INPUT DATA |
↓↓↓

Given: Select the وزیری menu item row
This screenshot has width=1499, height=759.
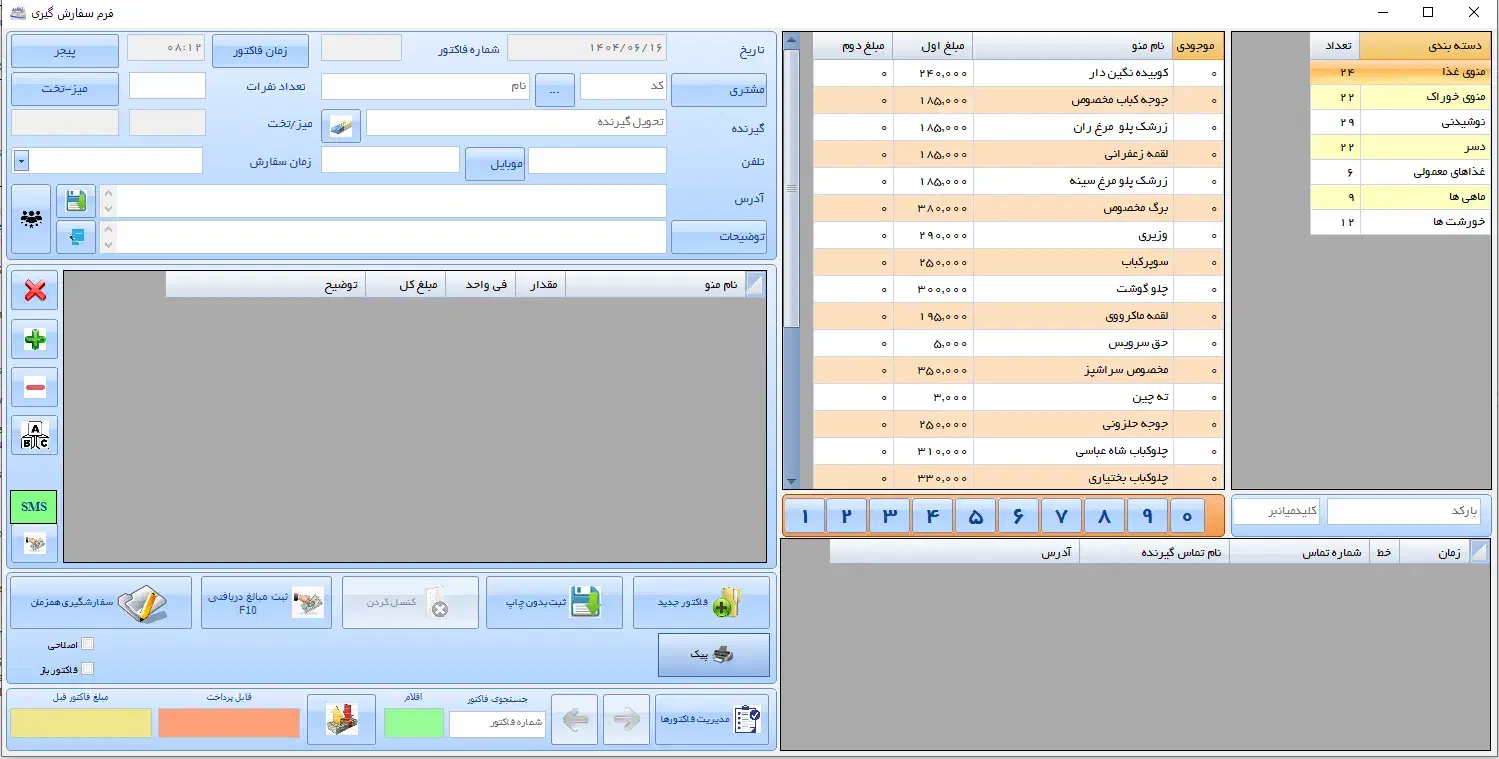Looking at the screenshot, I should point(1100,235).
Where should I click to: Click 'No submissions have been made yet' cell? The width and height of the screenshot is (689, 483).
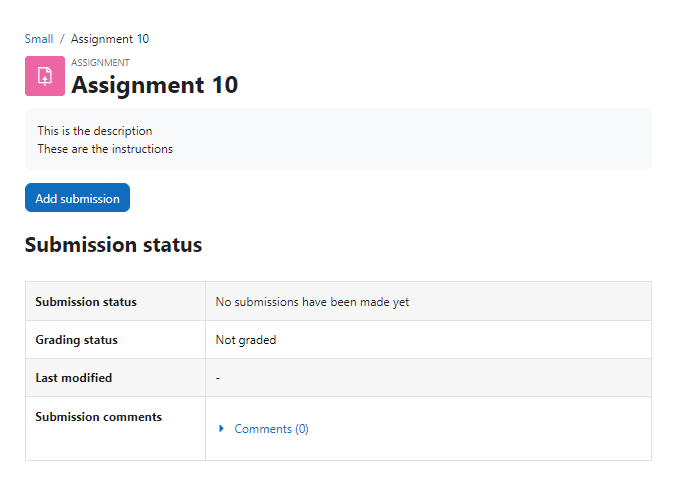(428, 301)
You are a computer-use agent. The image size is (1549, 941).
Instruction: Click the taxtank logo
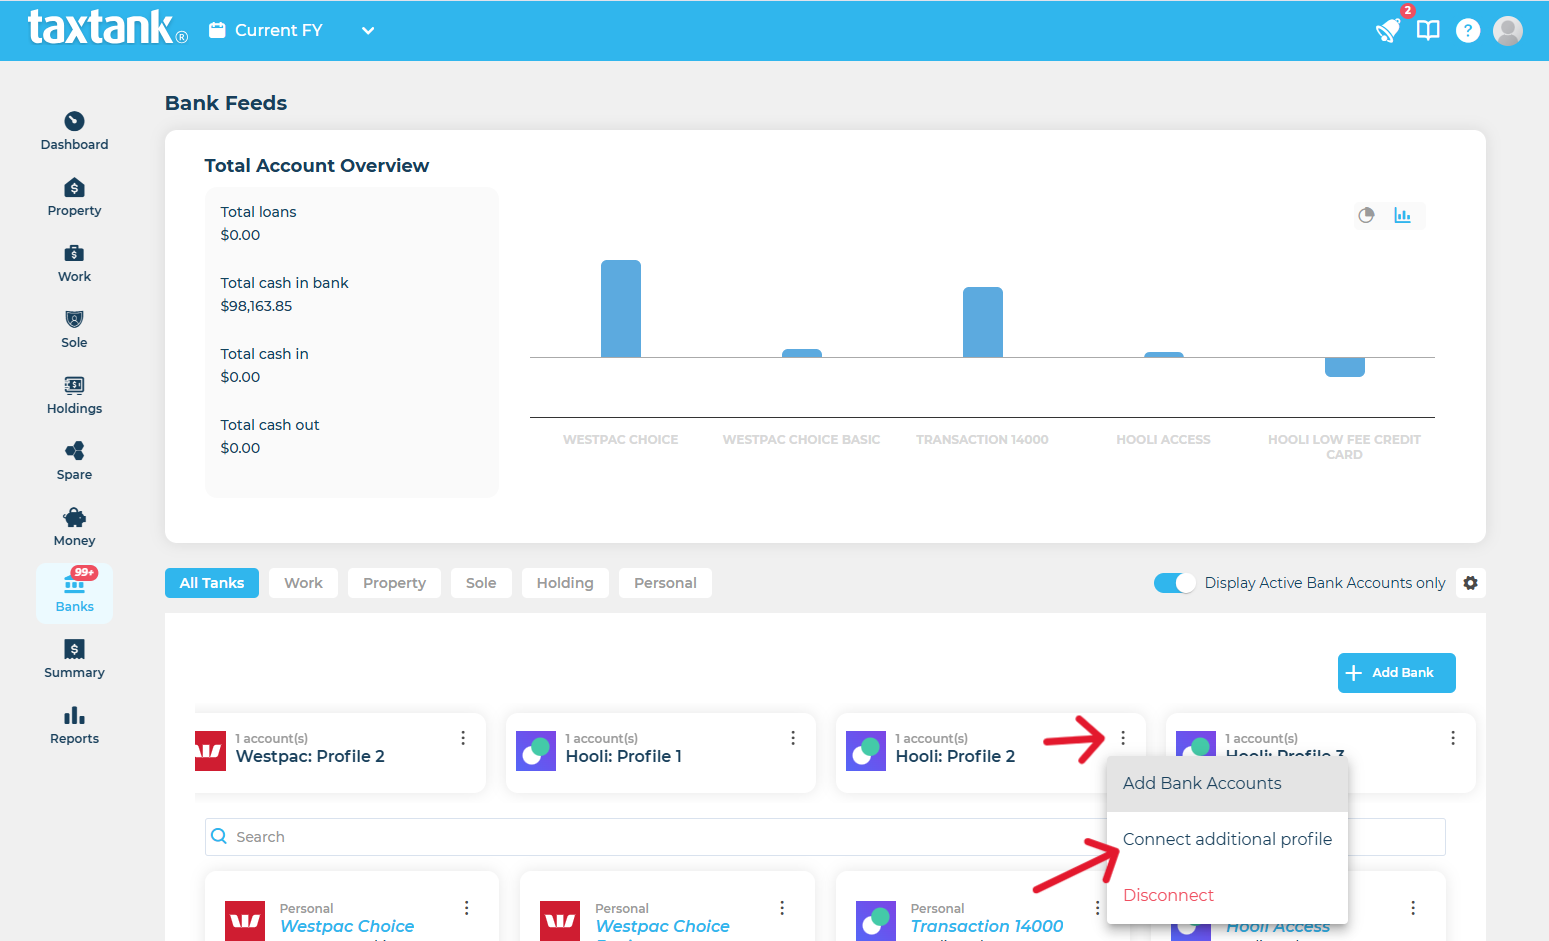click(x=100, y=27)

↑↑↑

WORK INSTRUCTION | Your answer must be an exact copy of the records, minus any pictures.

EXERCISE RESPONSE |
Given: Select the وزیری menu item row
This screenshot has width=1499, height=759.
Looking at the screenshot, I should point(1100,235).
Where should I click to: Click 'No submissions have been made yet' cell? The width and height of the screenshot is (689, 483).
(428, 301)
You are a computer-use agent. The image size is (1549, 941).
Instruction: Click the taxtank logo
click(x=100, y=27)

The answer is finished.